1. Your PE License Sets You Apart

The PE license demonstrates that you have the equivalent of a 4-year engineering degree, four or more years of progressive experience and a multidisciplinary understanding of physical and engineering principles. It shows that you have met all the standards required of the profession. For fields where the PE is preferred but usually not required, it gives you another opportunity to stand out.

2. Your PE License Generally Means a Higher Salary

According to the National Society of Professional Engineers’ 2010 Engineering Income & Salary Survey, the median salary of engineers without a PE license was $94,000, whereas the median salary of engineers with a PE license was $99,000 — a difference of about 5 percent.

3. A PE License Can Make a Difference in the Hiring Process

If a company has to choose between two qualified applicants, one with a PE license (or an EIT working toward his license) and one without, which one do you think it will choose? Companies typically hire based upon which candidate they believe will bring the most benefit to the company.

4. A PE License Gives You the Ability to Sign and Seal Plans and Drawings

Only a licensed engineer can submit plans and drawings, and be in charge of work in the private sector. These requirements lead to more responsibility for the licensed PE, and thus greater career potential.

5. You Can Only Officially Call Yourself an Engineer If You Have a PE License

If you don’t have a PE license, you—or your company—can’t officially call yourself an engineer in official documents, such as business cards, letterheads and resumes.

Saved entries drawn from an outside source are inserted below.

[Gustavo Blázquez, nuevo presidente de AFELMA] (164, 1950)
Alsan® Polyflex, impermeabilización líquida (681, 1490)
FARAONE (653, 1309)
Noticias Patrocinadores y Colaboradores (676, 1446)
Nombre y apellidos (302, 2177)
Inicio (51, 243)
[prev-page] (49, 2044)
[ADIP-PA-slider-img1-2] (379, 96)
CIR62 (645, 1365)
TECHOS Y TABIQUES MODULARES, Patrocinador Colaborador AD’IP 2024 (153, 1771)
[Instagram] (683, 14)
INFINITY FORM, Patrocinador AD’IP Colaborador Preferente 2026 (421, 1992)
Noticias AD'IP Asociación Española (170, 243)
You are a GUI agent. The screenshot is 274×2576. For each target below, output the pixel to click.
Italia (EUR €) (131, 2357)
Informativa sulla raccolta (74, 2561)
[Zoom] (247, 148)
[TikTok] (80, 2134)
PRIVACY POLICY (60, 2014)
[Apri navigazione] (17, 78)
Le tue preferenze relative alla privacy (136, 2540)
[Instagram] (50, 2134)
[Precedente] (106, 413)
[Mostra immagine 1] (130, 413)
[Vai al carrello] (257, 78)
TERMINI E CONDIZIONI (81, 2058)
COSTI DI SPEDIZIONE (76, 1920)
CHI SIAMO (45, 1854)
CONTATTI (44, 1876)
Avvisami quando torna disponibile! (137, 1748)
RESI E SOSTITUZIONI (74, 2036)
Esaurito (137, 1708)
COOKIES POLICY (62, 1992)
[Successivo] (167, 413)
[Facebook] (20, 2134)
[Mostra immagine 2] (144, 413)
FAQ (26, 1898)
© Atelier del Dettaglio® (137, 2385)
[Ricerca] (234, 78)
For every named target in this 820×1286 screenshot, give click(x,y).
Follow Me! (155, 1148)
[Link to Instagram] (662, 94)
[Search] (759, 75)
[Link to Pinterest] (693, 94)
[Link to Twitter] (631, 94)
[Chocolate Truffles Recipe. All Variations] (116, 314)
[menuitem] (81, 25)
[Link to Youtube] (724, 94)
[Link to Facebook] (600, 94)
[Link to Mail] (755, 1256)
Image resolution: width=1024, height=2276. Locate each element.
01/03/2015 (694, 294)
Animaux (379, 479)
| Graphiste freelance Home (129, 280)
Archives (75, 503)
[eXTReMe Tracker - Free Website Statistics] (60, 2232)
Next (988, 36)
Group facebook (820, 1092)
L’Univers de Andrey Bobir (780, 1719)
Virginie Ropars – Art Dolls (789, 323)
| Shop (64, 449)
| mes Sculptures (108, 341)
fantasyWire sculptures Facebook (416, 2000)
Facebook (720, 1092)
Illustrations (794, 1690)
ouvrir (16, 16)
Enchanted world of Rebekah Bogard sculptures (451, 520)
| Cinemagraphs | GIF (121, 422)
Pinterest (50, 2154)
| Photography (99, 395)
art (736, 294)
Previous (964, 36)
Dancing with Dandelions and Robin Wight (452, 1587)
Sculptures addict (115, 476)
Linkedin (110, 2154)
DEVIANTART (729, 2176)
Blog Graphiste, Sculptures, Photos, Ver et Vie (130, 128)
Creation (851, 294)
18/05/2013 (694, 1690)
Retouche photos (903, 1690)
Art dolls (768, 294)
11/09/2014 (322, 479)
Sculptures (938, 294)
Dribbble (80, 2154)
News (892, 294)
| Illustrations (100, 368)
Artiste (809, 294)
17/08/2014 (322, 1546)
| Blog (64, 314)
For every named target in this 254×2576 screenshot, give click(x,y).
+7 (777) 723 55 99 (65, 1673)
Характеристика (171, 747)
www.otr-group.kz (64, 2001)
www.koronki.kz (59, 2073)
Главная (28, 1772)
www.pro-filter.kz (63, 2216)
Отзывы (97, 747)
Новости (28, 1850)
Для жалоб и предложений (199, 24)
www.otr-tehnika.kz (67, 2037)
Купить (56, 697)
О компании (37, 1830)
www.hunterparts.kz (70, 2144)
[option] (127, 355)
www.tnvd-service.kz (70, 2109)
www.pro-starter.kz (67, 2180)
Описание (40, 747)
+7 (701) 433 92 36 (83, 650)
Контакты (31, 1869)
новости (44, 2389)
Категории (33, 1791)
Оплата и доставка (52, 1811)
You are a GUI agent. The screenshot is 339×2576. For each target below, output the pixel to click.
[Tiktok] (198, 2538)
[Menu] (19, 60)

6. Having a PE License Means You Can Work Anywhere in the Country

Since the FE and PE exams are standardized nationally, you can work as a professional engineer if you transfer to another state. You would need to register with the board of engineering in your new state, and your new state may have additional requirements, but you can use your PE license throughout the US.  And with the engineering profession now operating in an international environment, licensing may be required to work in, or for, other countries.  You’ll be prepared if your career moves in this direction.

The website of the National Society of Professional Engineers might best summarize the situation: “Licensure is the mark of a professional. It’s a standard recognized by employers and their clients, by governments and by the public as an assurance of dedication, skill and quality.”

So, what do you think is the wise choice?